** Begin **
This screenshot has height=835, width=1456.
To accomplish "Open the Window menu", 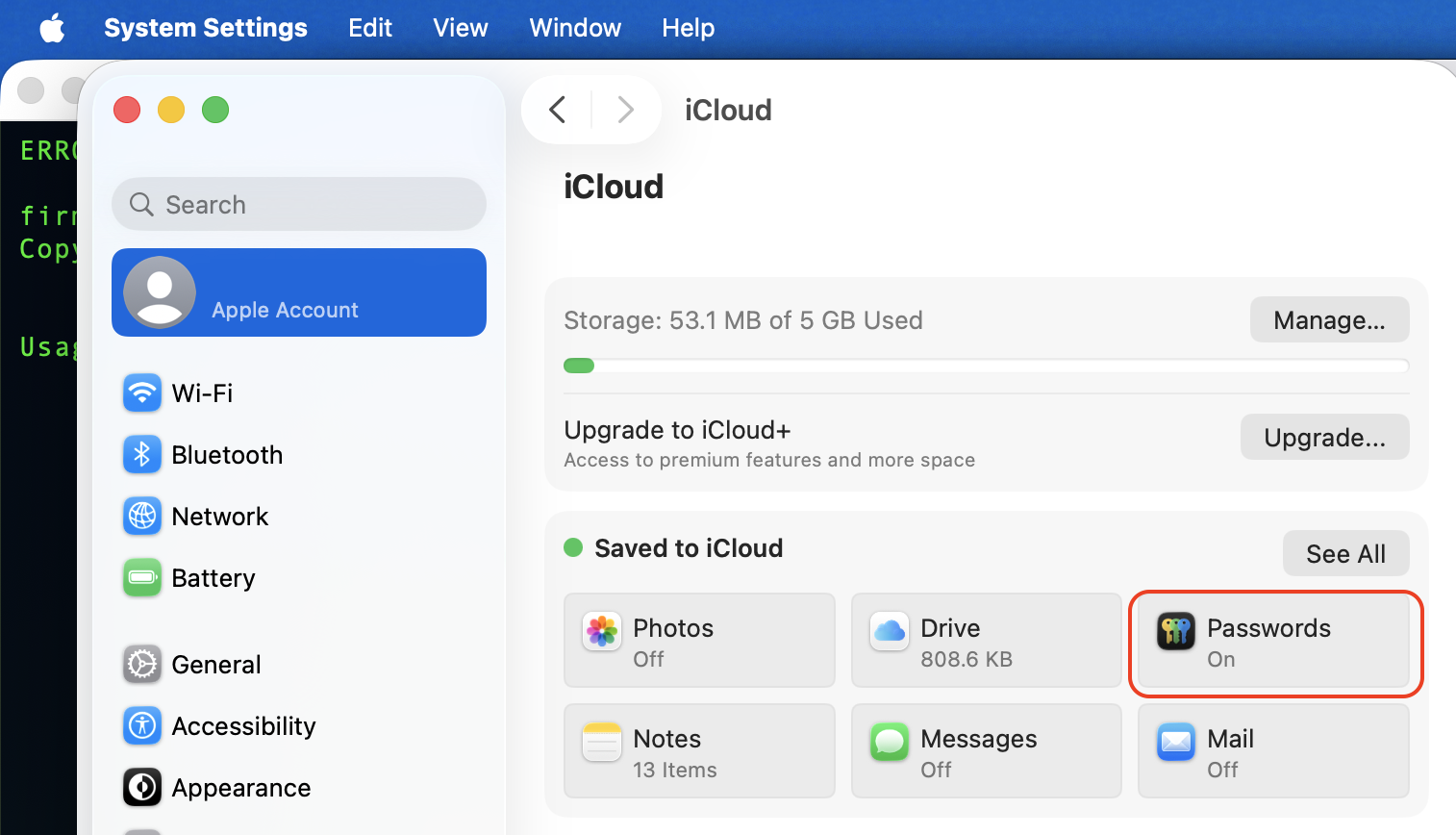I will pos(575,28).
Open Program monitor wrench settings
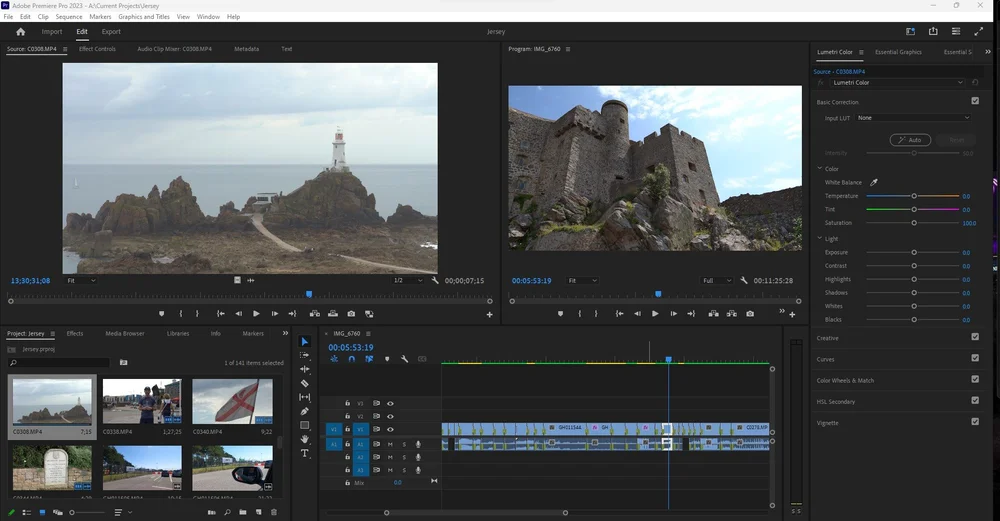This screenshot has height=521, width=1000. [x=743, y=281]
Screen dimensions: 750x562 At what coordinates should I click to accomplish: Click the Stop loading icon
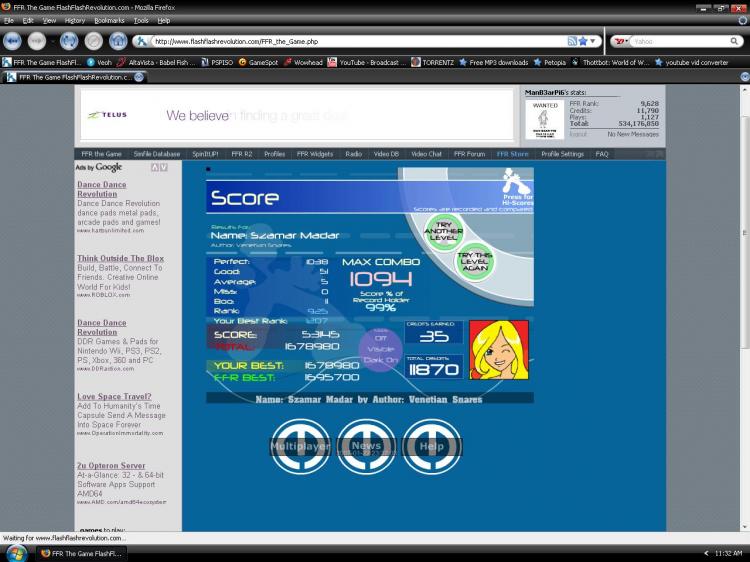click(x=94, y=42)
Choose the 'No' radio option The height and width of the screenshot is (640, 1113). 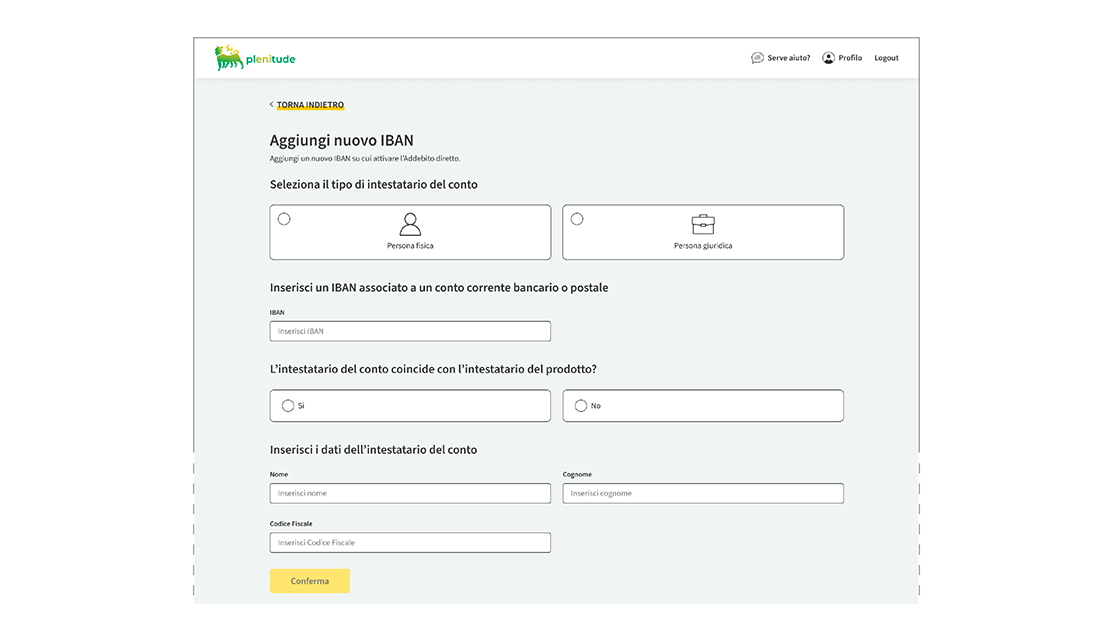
** End **
Reproduce verbatim the stretch of the material from the line containing "Screen dimensions: 750x562" through the end of the material, leaving the pictures out.

Screen dimensions: 750x562 At what coordinates should I click to accomplish: Click the Stop loading icon
click(x=94, y=42)
Choose the 'No' radio option The height and width of the screenshot is (640, 1113). 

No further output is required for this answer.